I may periodically post if something happens that I feel compelled to write about, but that would only be a couple of times at most I'm sure.

I make it sound like the world is breathlessly awaiting my next post don't I!!   ;)

Really, I'm just attempting to let those half a dozen or so who read my blog know what is going on with me.   LOL

Seriously, I do enjoy this and will be doing it again soon. Thanks for being a part of what is happening.

Paul B.

Wednesday, October 10, 2012


In the history of the Church the message of the gospel has often been won or lost at various times with the battle being centered on two extremes, either one of which is heretical and will deprive the gospel of its content and its power as a message of redemption. So both heresies are equally dangerous and damning. I want to address those two heresies. 

The first of those extremes is when our message becomes simply one of moralism. That is conforming to certain principles of behavior as right or wrong and having our spirituality measured by those standards. Paul the Apostle spent much of his time in the New Testament tearing down the message of principled behavior being the measure of our lives when he repeatedly told the Jews that even The Law Of Moses wasn't the standard by which they were to be redeemed OR measured after salvation. That Law was the school master to drive them to the way of redemption, which was a Person. Paul's brilliant declaration of this fact is recorded in his letter to the Galatians, particularly chapters 3-5.

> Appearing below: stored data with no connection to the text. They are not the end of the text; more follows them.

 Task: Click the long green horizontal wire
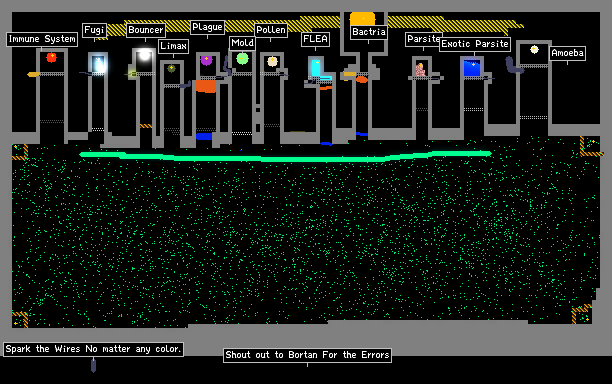[x=285, y=156]
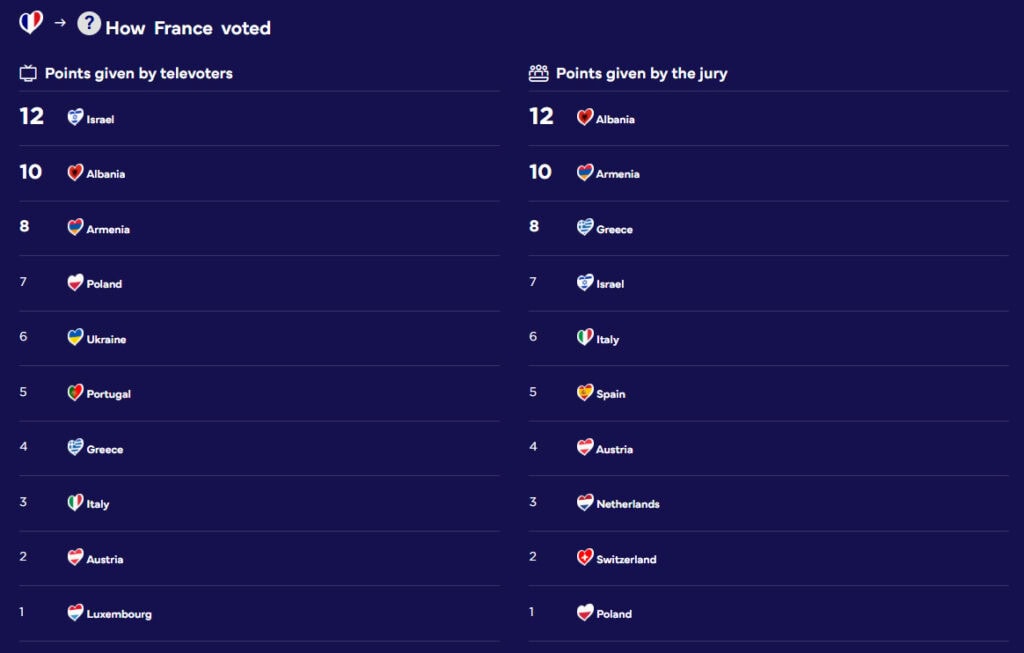
Task: Click the televoters TV icon
Action: tap(28, 73)
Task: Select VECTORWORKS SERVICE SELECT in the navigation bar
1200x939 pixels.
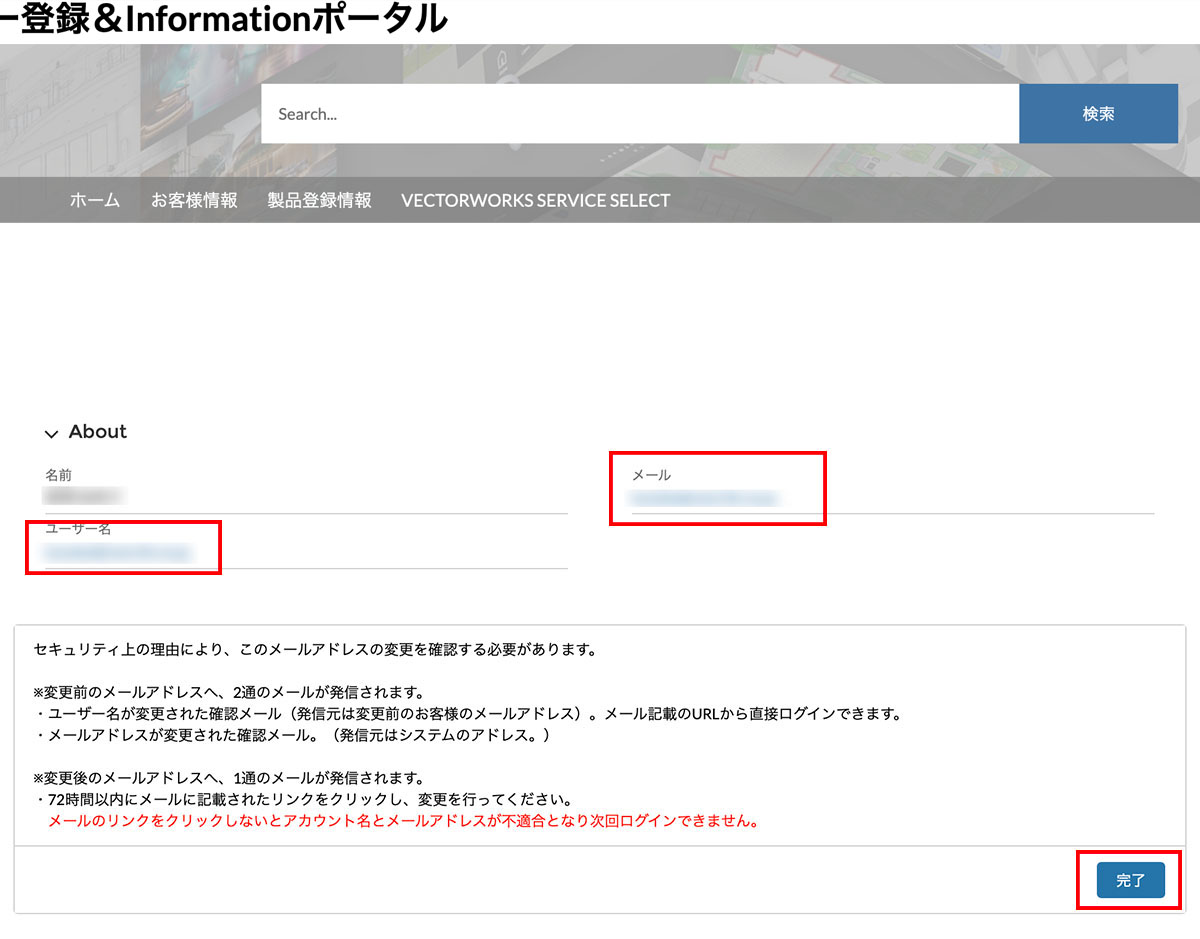Action: point(535,200)
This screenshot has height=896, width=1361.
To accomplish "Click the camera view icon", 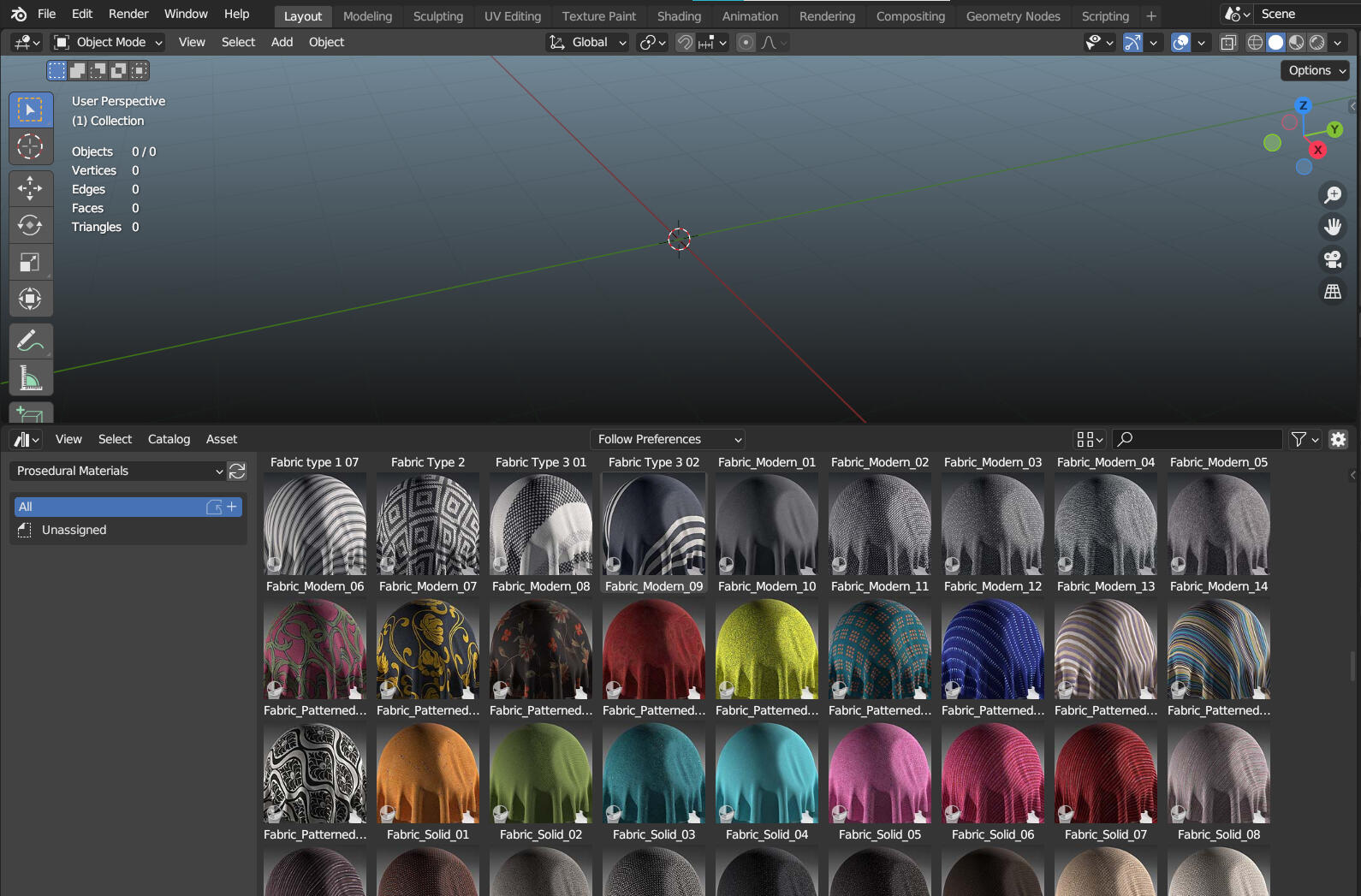I will [1333, 259].
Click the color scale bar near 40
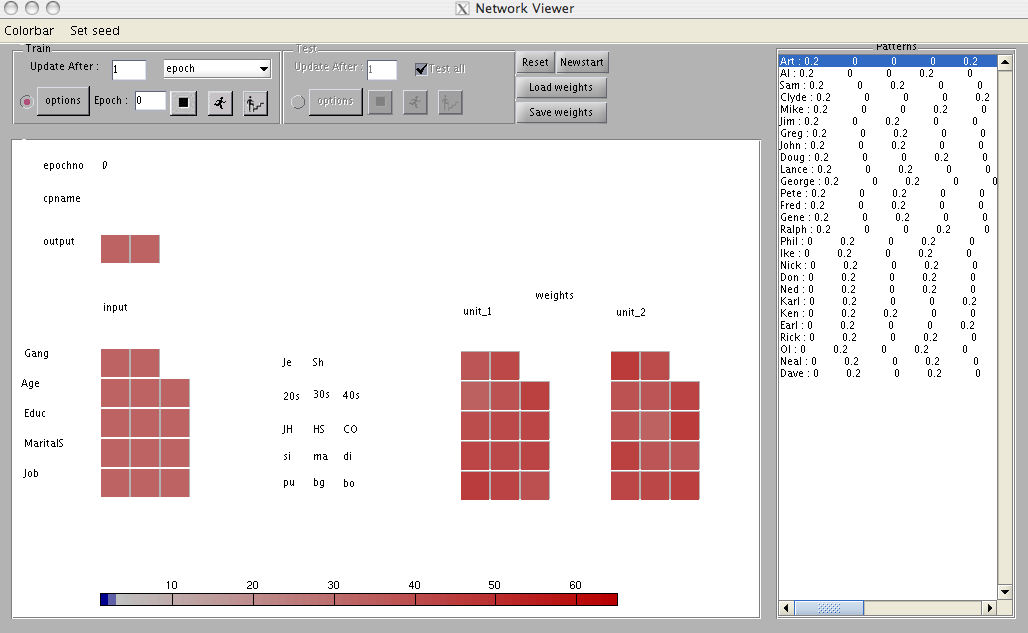The height and width of the screenshot is (633, 1028). [415, 599]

Interestingly enough, this same heresy seems to capture the minds of some who have professed faith in Christ. [Paul found the same problem with those early believers to whom he wrote.] They somehow seem convinced that it is now their job to attain their sanctification by that same moralistic principled way of measuring life. ["If I, when I, because I, THEN, He will.."]

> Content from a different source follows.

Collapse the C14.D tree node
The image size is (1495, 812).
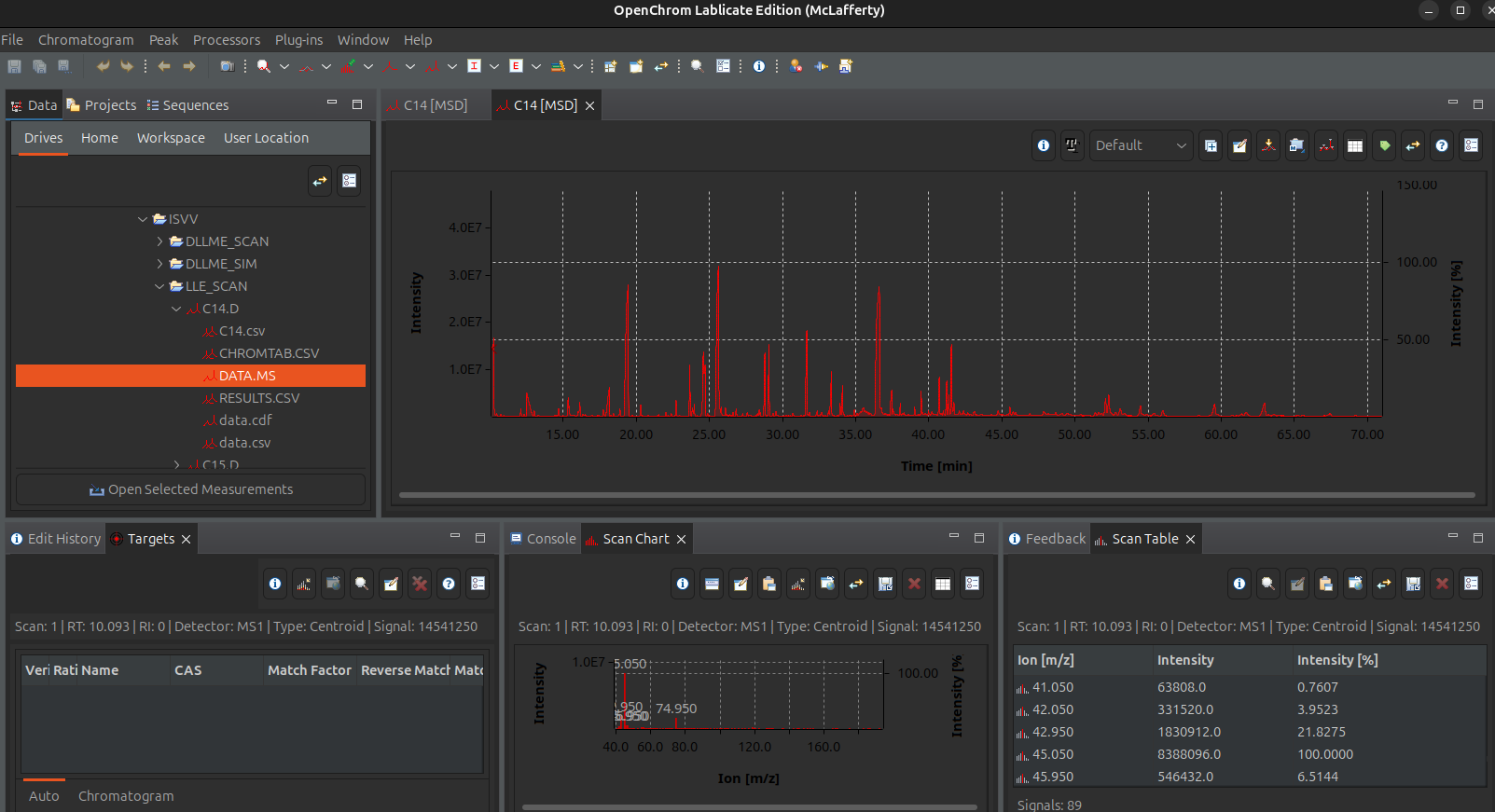tap(176, 309)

Paul challenged the Galatians to remember that their sanctification was found in the same person from whom they received their salvation and that they were to walk in sanctification in the same faith by which they were redeemed. Remembering this would deliver them from thinking that their life was to be somehow measured by post-salvation law-keeping and remind them that it was, in fact, to be evidenced by a genuine law of love. [Galatians 5:1-14]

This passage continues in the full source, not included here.